Welcome to WebmasterWorld Guest from 54.157.222.62

Forum Moderators: coopster & jatar k

Message Too Old, No Replies

Global variable between php includes

   
1:37 am on Oct 20, 2010 (gmt 0)

WebmasterWorld Senior Member 10+ Year Member



Hi All,

I'm trying to declare a variable to be used across a few includes that make up a page.

In my functions.php file I have the following code, which grabs the current URI and creates a keyword out of it:

functions.php
global $COUNTRY_NAME;
$file_path = $_SERVER['REQUEST_URI'];
$parts = Explode('/', $file_path);
$keyword = $parts[count($parts) - 1];
$keyword = str_replace("-", " ", $keyword);
$keyword = ucwords($keyword);
$COUNTRY_NAME == $keyword;
return $COUNTRY_NAME;


in my page.php

<?php
global $COUNTRY_NAME;
echo $COUNTRY_NAME;
?>

And of course...$COUNTRY_NAME seems to be blank.

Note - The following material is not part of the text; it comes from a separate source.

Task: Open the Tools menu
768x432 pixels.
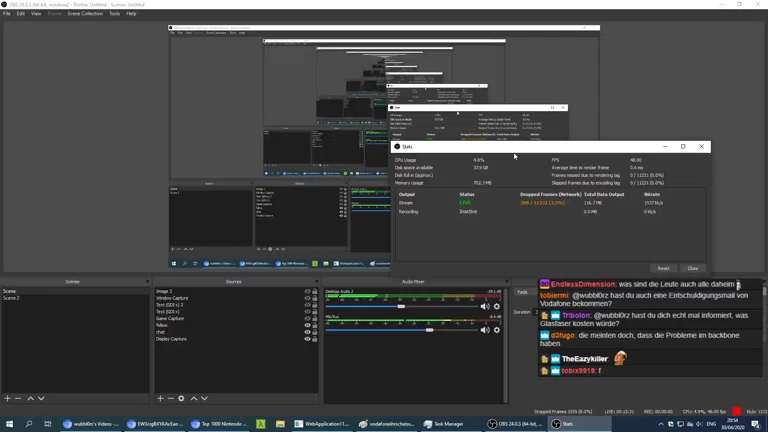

This is within a wordpress theme, btw.

Any ideas? I'm very novice at this, and I'm sure I have a $ sign in the wrong place or something :)
5:40 am on Oct 20, 2010 (gmt 0)

WebmasterWorld Senior Member 10+ Year Member



$COUNTRY_NAME == $keyword;


Should be

$COUNTRY_NAME = $keyword;

Mistakenly there are two "=" signs there
4:49 pm on Oct 20, 2010 (gmt 0)

WebmasterWorld Senior Member rocknbil is a WebmasterWorld Top Contributor of All Time 10+ Year Member



Variables declared previously should always be available to subsequent includes and parent files (with exceptions.) You don't need the global keyword in the context you've described it.

functions.php:
<?php
$COUNTRY_NAME='Foo';
?>

page.php:
<?php
include('functions.php');
echo $COUNTRY_NAME;
?>

Should be fine. However, since you're using the names functions.php and page.php, the first good guess is that this is Wordpress, and if not, that functions.php should contain actual functions, in which case "global" or something like it becomes very important.

This will not work.

functions.php:
<?php
function get_country() {
$COUNTRY_NAME='Foo';
}
?>

page.php:
<?php
include('functions.php');
get_country();
echo $COUNTRY_NAME;
?>

The reason being, $COUNTRY_NAME is local to the function get_country. You could patch it by assigning it as a global:


<?php
function get_country() {
global $COUNTRY_NAME;
$COUNTRY_NAME='Foo';
}
?>

Which would work, but look at this. You don't need to, and makes your function more object-like (though it's not exactly an object, it's independent and doesn't rely on globals to work.)

functions.php:
<?php
function get_country() {
$COUNTRY_NAME='Foo';
return $COUNTRY_NAME;
}
?>

page.php:
<?php
include('functions.php');
echo get_country();
?>

If you really, really need to use globals (which you rarely should) use constants instead.